Mais les mesures pour lutter contre la dénutrition des malades cancéreux ne doivent pas s’arrêter là. L’élaboration de programmes de recherche clinique est indispensable. En particulier, pour convaincre les cancérologues de l’utilité de la nutrition chez leurs malades il faut des preuves qui, il faut bien le reconnaître, ne sont pas présentes dans tous les domaines. Il est important de démontrer, comme l’ont par exemple fait Ravasco et al. [10], qu’un programme de soutien nutritionnel précoce bien conduit permet d’améliorer le pronostic et la qualité de vie des malades. Le PHRC national thématisé sur le cancer semble être à cet égard parfaitement adapté à ce type d’étude. Par ailleurs, les équipes de recherche qui s’intéressent à la dénutrition devraient, entre autres, s’impliquer dans la compréhension des mécanismes de survenue de l’anorexie et des troubles du goût au cours du cancer.

 

Références

  1. Hébuterne X, Lemarié E, Michallet M, Beauvillain de Montreuil C, Goldwasser F. Prévalence de la dénutrition au cours du cancer : une enquête nationale un jour donné. Nutr Clin Metab, 2006;20:S86.
  2. Senesse P, Assenat E, Schneider SM et al. Nutritional support during curative treatment of patients with gastrointestinal (GI) cancer: who could benefit? Cancer Treatments Reviews 2008;34:568-75.
  3. Lavano A, Meguid M. Rossi-Fanelli F. Cancer anorexia: clinical implications, pathogenesis, and therapeutic strategies. Lancet Oncology 2003;4:686-94.
  4. Hébuterne X, Lemarié E, Michallet M, C. Beauvillain de Montreuil C, Goldwasser F. Effets des cancers sur l’état nutritionnel et la prise alimentaire : la perception des malades. Nutr Clin Metab 2007;21:S39.
  5. Zaloga GP. Parenteral nutrition in adult inpatients with functioning gastrointestinal tracts: assessment of outcomes. Lancet 2006;367:1101-11.
  6. Boulton-Jones JR, Lewis J, Jobling JC, Teahon K. Experience of post-pyloric feeding in seriously ill patients in clinical practice. Clin Nutr 2004;23: 35-41.
  7. Seguy D, Berthon C, Micol JB et al. Enteral feeding and early outcomes of patients undergoing allogeneic stem cell transplantation following myeloablative conditioning. Transplantation 2006;82:835-9.
  8. Piquet MA, Ozsahin M, Larpin I et al. Early nutritional intervention in oropharyngeal cancer patients undergoing radiotherapy. Support Care Cancer 2002;10:502-4.
  9. Heys SD, Walker LG, Smith I, Eremin O. Enteral nutritional supplementation with key nutrients in patients with critical illness and cancer: a meta-analysis of randomized controlled clinical trials. Ann Surg 1999;229:467-77.
  10. Ravasco P,Monteiro-Grillo I, Vidal PM, Camilo ME. Dietary counseling improves patient outcomes: a prospective, randomized, controlled trial in colorectal cancer patients undergoing radiotherapy. J Clin Oncol 2005;23:1431-8.

Les 5 points forts

  • En cancérologie digestive, la prévalence de la dénutrition est élevée (perte de poids > 5 % en 1 mois ou 10 % en 6 mois et/ou IMV < 18,5 chez l’adulte ou 21 chez le sujet de plus de 70 ans). Elle est de 39 % au cours des cancers colo-rectaux, de 60 %au cours des cancers de l’oesophage et de l’estomac et de 66 % au cours du cancer du pancréas.
  • La dénutrition augmente de manière indépendante la morbidité et la mortalité d’un malade porteur d’un cancer digestif.
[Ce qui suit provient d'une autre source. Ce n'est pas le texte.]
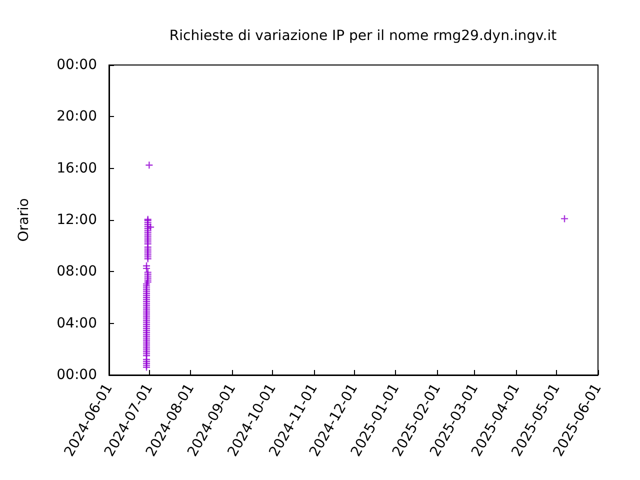 Image resolution: width=640 pixels, height=480 pixels. What do you see at coordinates (76, 220) in the screenshot?
I see `y-tick-label: 12:00` at bounding box center [76, 220].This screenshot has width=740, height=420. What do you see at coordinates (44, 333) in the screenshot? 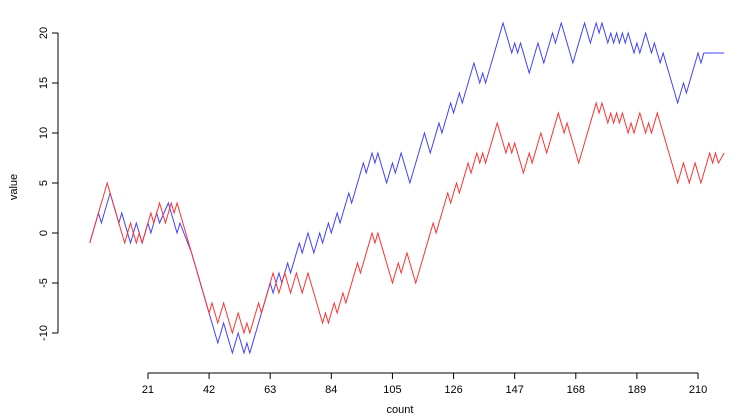
I see `y-tick-label: -10` at bounding box center [44, 333].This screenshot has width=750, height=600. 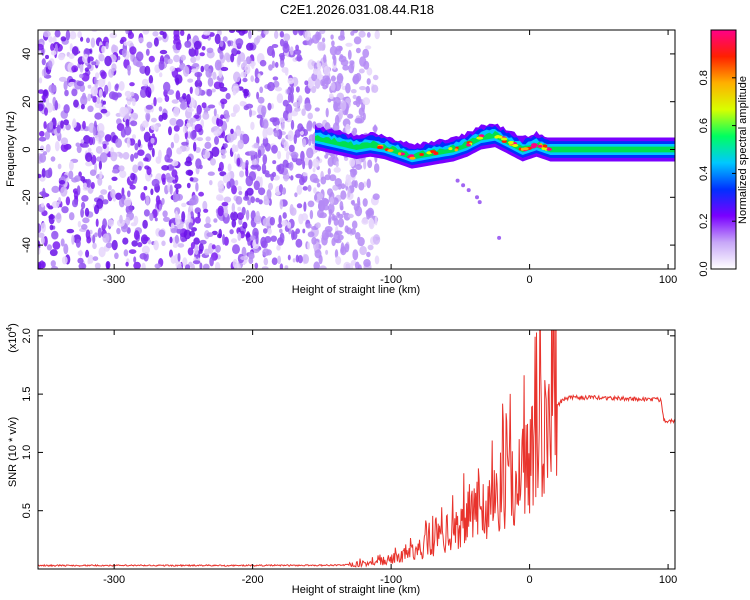 I want to click on heatmap-tail-spot, so click(x=500, y=238).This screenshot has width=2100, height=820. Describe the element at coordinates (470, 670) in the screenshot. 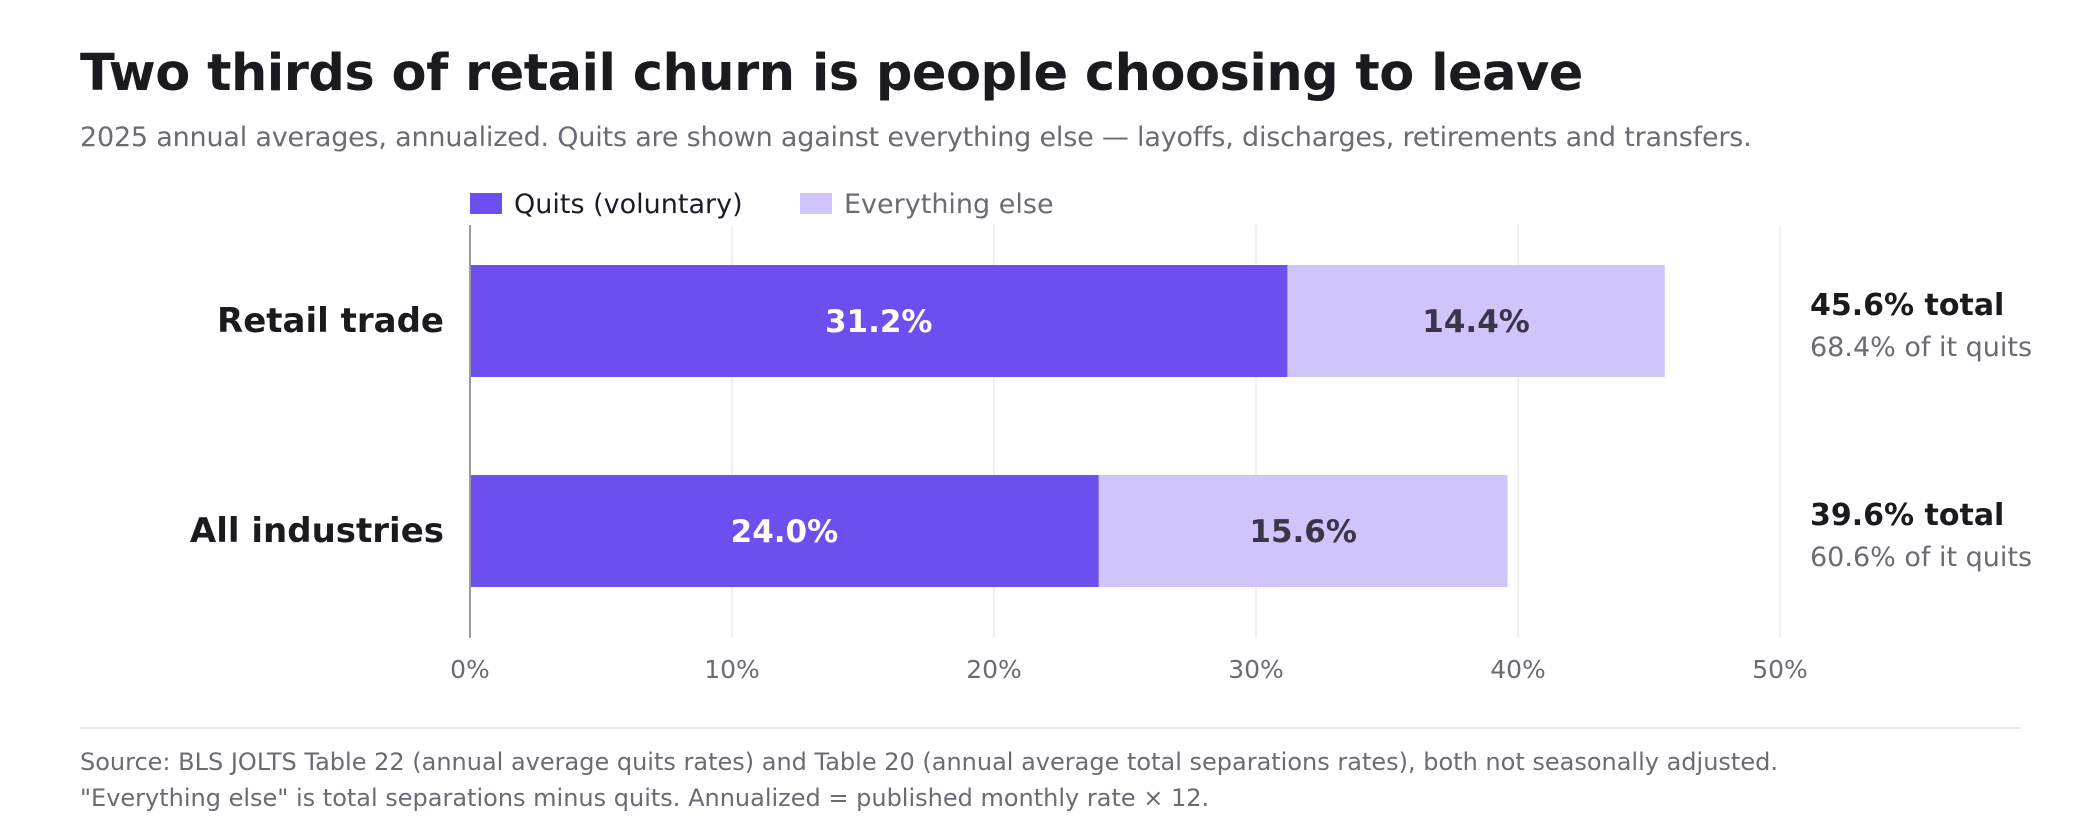

I see `x-tick-label: 0%` at that location.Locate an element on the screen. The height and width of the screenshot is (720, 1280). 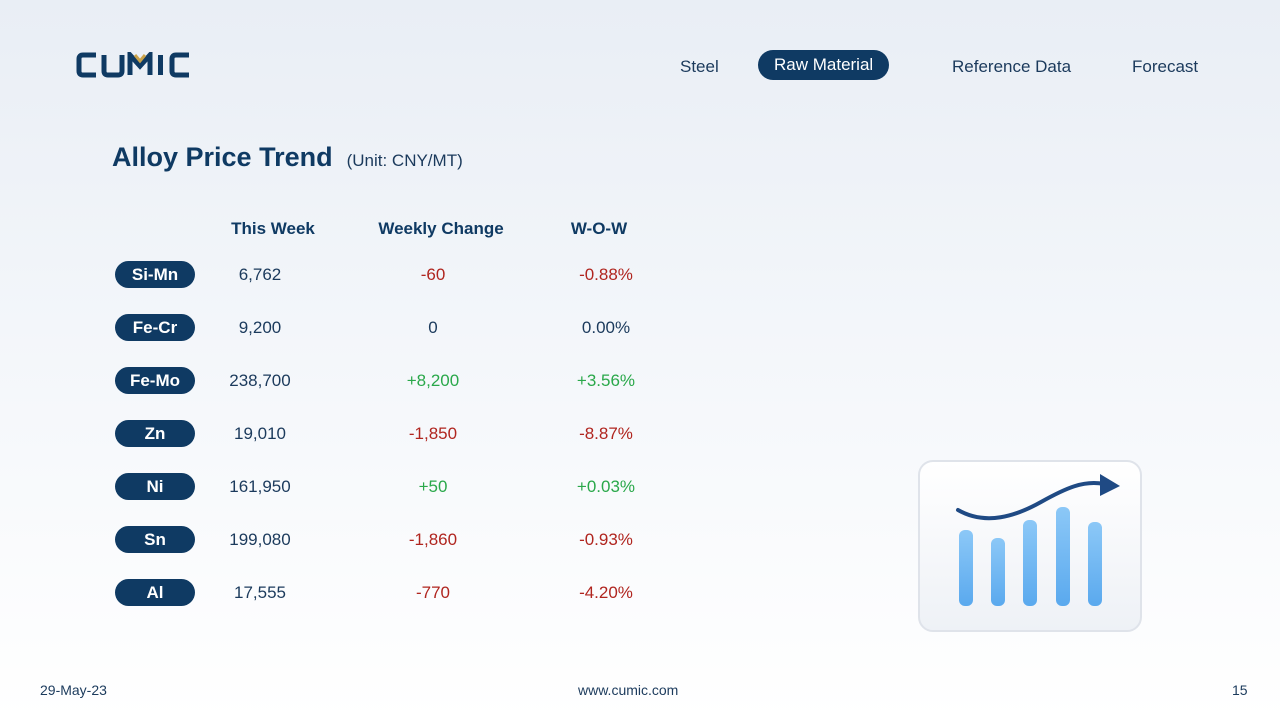
alloy-label: Sn is located at coordinates (155, 540). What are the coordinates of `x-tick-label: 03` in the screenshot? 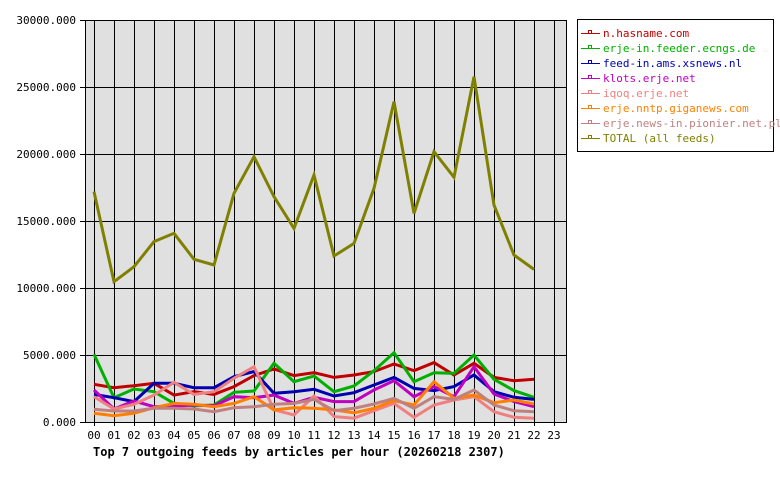 It's located at (154, 436).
La tolérance des traitements est diminuée du fait de la dénutrition.
  • Chez unmalade qui doit être opéré d’un cancer digestif, l’immunonutrition préopératoire diminue de 50 % les complications postopératoires. Elle doit être :
    • orale pendant 7 jours si le patient n’est pas dénutri ;
    • entérale ou parentérale de 7 à 10 jours s’il est dénutri.
  • Chez un malade en cours de radiothérapie ou de chimiothérapie pour un cancer digestif, une prise en charge diététique active par une permet de limiter la perte pondérale.
  • Au cours de la chimiothérapie pour cancer digestif, la nutrition parentérale systématique n’améliore pas le pronostic du malade et augmente le risque de complication infectieuse.